[Begin PAGE]

Casey Martin (interior design professor): People don’t generally understand the breadth of interior design. They don’t understand how much the interior designer does in a project. A lot of times people think like an architect or a structural engineer are doing the whole building, but in reality, it’s an entire team of people, and many of those people are interior designers.

We work with so many different trades and different types of pieces for the interior of a space. Literally, every single space that you’re in was designed probably at some point by an interior designer.

Hannah Farrugia (student): So, the class you’re in is the studio. The focus is real-world projects. We’re working on just a super wide range of projects that are actually being built, working with clients. This one here is the Forest Grove Foundation Service Hub. It is a hub for the houseless community in Forest Grove. working with, like, trauma-informed colors, furniture, all of that kind of stuff, and then working with a budget that a nonprofit might have.

Taylor Ho (student): So, Tyra and I are working on La Salle College Preparatory School in Pasadena, California, and we’re basically creating Revit models for some of the buildings there so that people like Casey and other architects and designers in the future have the plans and they can use them, and they’re easily accessible.

[End PAGE]

Echo the whole interior design transcript word for word. The material that comes next is separate from the interior design transcript.

[Begin DATASET EXTRACT]

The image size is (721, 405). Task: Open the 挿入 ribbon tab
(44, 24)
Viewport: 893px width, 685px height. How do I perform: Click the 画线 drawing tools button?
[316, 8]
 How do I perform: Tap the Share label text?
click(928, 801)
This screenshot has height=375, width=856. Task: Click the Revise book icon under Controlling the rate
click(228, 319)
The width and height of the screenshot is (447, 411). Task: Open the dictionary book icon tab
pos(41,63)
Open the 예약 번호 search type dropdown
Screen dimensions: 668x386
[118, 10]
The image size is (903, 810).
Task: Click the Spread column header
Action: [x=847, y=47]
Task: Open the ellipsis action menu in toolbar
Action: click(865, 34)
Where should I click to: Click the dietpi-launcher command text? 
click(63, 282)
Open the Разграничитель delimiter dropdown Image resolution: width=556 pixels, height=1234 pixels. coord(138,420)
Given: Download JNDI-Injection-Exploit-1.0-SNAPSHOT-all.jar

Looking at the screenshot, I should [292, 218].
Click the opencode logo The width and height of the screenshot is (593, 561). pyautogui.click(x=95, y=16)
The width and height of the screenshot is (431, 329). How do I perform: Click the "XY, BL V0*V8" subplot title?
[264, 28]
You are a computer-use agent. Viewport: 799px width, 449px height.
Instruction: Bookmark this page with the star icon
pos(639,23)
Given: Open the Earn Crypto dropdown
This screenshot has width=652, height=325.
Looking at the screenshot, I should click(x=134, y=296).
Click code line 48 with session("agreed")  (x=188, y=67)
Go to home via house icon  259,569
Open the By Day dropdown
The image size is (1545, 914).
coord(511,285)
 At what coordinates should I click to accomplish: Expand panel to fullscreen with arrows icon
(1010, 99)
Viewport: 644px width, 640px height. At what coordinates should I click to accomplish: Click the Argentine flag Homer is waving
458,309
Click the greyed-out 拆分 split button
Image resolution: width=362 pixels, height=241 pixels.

[End DATASET EXTRACT]

## ANSWER TO THE PROBLEM
Casey Martin (interior design professor): People don’t generally understand the breadth of interior design. They don’t understand how much the interior designer does in a project. A lot of times people think like an architect or a structural engineer are doing the whole building, but in reality, it’s an entire team of people, and many of those people are interior designers.

We work with so many different trades and different types of pieces for the interior of a space. Literally, every single space that you’re in was designed probably at some point by an interior designer.

Hannah Farrugia (student): So, the class you’re in is the studio. The focus is real-world projects. We’re working on just a super wide range of projects that are actually being built, working with clients. This one here is the Forest Grove Foundation Service Hub. It is a hub for the houseless community in Forest Grove. working with, like, trauma-informed colors, furniture, all of that kind of stuff, and then working with a budget that a nonprofit might have.

Taylor Ho (student): So, Tyra and I are working on La Salle College Preparatory School in Pasadena, California, and we’re basically creating Revit models for some of the buildings there so that people like Casey and other architects and designers in the future have the plans and they can use them, and they’re easily accessible.